Prior to the election, Lloyd George – leader of the Liberal coalition – had made his famous statement that “slums are not fit homes for the men who have won this war”, thus coining the ‘homes fit for heroes’ phrase. When he returned as leader of the coalition government, he pushed through the radical ‘Addison Act’ of 1919. It had an ambitious target of 500,000 new houses within three years, to meet the demand. The government, who had previously taken a back-seat over house building, would now provide subsidies to builders to enhance the nations stock. Yet the increasingly difficult economic climate meant that private developers could not meet the demand, leaving government as the key initiator of the programme. As conditions worsened and the great economic crash deepened, funding was substantially cut, and less than half the target was met.
Nevertheless, the passing of the Addison Act was a hugely significant step in accepting the need for house building as a national priority, and it gave local authorities extra responsibility for delivering decent housing. By the 1922 election, Labour had risen rapidly to become the main opposition party in British politics. The Tories still maintained power and Chamberlain’s 1923 Housing Act introduced new building subsidies of £6 for each home, paid annually over a 20 year period. The aim of the act was to incentive the private sector to supply housing. A local authority could only receive a subsidy to build, once they had proven that private developers were not meeting demand.
It would be six years after the end of the war, with the advent of the first Labour government, that a firm promise was made to the returning heroes. When Ramsay MacDonald became the first ever Labour Prime Minister in January 1924, he appointed John Wheatley as his Minister of Health. Wheatley had been the radical leader of the ‘Red Clydeside’ group of Labour MPs in the 1920s. Schooled in the tough Glaswegian politics, he had been involved in the infamous Clydeside struggles and had risen up through the same communities that had been so poorly housed before the war.
Wheatley’s Housing Act became law in August 1924 and is seen as one of the few achievements of the very first Labour government. It looked to build on aspects of the Chamberlain Act, by providing higher subsidies of £9 per year for 40 years, to stimulate a mass building programme. However greater onus was placed on local authorities to build, and Wheatley outlined a 15-year programme of housing building at rents affordable to the ever-expanding working classes. Local authorities would no longer need to demonstrate ‘housing need’ to undertake building.

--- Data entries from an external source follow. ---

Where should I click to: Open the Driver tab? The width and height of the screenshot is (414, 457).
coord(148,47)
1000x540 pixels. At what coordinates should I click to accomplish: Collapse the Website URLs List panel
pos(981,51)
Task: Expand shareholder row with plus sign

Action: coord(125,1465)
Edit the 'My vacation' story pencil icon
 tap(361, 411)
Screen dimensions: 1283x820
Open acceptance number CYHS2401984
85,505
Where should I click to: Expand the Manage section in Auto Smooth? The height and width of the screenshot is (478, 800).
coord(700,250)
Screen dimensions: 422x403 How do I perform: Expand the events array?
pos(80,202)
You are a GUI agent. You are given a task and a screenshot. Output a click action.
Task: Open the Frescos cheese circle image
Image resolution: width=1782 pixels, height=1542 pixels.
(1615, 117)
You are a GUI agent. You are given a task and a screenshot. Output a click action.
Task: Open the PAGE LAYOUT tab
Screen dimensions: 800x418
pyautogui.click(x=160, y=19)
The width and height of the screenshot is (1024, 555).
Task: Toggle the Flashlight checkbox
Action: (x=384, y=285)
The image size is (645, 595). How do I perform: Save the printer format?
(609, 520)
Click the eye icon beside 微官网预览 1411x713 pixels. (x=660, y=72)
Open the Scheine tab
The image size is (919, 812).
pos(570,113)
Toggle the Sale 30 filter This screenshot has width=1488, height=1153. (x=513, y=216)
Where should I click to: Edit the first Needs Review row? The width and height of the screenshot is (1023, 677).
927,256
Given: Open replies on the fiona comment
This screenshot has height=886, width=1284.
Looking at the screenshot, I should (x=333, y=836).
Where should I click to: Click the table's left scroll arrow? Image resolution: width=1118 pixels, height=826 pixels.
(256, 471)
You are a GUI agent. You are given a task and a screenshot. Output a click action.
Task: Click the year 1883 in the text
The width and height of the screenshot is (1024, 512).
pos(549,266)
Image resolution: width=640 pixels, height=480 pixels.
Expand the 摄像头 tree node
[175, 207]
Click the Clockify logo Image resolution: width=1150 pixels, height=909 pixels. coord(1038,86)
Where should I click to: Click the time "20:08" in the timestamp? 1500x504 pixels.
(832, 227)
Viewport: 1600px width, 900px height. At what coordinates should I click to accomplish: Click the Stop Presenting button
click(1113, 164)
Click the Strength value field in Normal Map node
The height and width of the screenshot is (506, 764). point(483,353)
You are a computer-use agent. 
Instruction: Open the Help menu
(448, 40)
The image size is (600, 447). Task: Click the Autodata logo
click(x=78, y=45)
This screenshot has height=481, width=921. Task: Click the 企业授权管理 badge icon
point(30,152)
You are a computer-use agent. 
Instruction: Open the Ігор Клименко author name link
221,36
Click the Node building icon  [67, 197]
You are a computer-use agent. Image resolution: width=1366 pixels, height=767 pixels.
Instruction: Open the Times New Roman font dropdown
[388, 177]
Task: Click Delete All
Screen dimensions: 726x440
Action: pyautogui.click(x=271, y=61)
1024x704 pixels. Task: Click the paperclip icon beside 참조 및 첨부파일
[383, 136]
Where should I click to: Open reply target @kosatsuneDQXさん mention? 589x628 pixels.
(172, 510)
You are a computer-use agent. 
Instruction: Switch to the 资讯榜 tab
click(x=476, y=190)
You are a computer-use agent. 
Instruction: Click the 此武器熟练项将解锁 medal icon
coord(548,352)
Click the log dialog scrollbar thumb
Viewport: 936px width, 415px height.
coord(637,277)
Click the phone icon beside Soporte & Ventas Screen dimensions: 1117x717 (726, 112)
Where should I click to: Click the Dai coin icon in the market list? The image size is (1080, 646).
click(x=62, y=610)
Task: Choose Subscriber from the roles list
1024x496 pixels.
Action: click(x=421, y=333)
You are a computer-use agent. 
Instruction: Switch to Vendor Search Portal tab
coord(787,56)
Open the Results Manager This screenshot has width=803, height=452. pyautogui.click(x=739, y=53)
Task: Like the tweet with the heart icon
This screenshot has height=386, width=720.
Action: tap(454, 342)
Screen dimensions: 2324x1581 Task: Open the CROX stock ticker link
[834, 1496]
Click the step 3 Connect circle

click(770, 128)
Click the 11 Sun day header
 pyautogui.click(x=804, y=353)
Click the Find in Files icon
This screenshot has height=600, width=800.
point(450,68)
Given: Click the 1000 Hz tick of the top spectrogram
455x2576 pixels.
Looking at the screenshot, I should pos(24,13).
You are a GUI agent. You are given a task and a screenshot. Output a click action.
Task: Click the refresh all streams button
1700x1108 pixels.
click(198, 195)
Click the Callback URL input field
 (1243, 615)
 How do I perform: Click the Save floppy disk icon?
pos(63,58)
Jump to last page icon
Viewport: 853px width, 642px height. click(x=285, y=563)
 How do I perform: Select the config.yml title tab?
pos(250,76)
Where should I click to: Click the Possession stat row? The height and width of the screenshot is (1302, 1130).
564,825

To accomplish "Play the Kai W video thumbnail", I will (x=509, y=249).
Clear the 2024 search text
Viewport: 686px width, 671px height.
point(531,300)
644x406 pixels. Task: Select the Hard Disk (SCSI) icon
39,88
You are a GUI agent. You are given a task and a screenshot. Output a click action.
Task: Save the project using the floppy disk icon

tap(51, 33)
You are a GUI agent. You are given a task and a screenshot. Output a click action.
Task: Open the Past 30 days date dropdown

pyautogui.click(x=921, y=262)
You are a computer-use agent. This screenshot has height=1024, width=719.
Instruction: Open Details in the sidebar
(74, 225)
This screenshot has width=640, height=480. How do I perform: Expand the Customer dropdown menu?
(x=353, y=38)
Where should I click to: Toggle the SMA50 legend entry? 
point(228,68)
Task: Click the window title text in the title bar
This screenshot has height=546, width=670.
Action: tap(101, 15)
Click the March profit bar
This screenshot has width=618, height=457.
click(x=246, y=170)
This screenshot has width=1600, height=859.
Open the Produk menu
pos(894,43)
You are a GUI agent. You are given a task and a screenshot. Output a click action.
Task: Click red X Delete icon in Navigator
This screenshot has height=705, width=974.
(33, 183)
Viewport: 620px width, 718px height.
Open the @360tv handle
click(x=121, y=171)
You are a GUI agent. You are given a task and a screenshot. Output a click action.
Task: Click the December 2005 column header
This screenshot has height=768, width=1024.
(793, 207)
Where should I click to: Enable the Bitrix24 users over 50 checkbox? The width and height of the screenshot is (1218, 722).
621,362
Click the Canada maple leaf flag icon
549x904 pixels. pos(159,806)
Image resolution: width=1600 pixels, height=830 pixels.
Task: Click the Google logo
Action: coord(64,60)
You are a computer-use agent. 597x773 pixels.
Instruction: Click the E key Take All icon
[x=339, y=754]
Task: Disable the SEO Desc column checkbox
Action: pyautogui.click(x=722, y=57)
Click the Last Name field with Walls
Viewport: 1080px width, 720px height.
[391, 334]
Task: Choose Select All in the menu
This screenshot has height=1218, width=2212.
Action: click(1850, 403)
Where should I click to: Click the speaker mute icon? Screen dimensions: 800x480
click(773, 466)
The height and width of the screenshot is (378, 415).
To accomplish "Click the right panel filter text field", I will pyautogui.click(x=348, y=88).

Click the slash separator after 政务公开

Wheatley was able to negotiate a ‘gentleman’s agreement’ with the trade unions, to relax the rules which limited the number of skilled men in the profession. By increasing the number of workers, they stood a better chance of meeting the rising demand. The act outlasted the short-lived Labour government and, despite a Tory cut in the level of subsidies in 1927, over 500,000 houses were built as a result of the act by 1933.
In the book, Britain’s First Labour Government, John Shepherd and Keith Laybourn argue that the Act was the Government’s ‘singular success’. At the 1924 election, Labour heralded their reforms;
“Its work for housing – In the face of much opposition, the Labour Government has passed into law the Great Housing Charter, the statute that enabled the Local Authorities and the Building Industry to engage in a fifteen years’ uninterrupted building programme, with such generous financial assistance as will provide:
Houses to let at low rents; a separated dwelling for every family in the land; A continuous policy of slum clearance and an ending of overcrowding. Meanwhile, the Rent Restriction Acts (which practically expire next year) have to be continued and amended; and the Bill to prevent profiteering in building materials has still to be passed. It depends on the result of the Election whether this great Housing Policy will be carried out.”
However, Wheatley and MacDonald fell out after the 1926 general gtrike. and Wheatley did not figure in the 1929 minority Labour government. Wheatley became a fierce critic of the party as they grappled with a world economic crisis. He would die in 1930, in the same year that Arthur Greenwood introduced his own housing act. The act would be the first to address slum clearance, by providing subsidy to local authorities in order to re-house tenants.
A year later the scheme was dropped, and MacDonald became the ultimate traitor to the left as he joined the Conservative dominated national government. MacDonald was part of the government that abolished the Wheatley Act, claiming that it was now too expensive. In its place was a a policy of slum clearance, but many protested at the creation of a much lower standard of housing.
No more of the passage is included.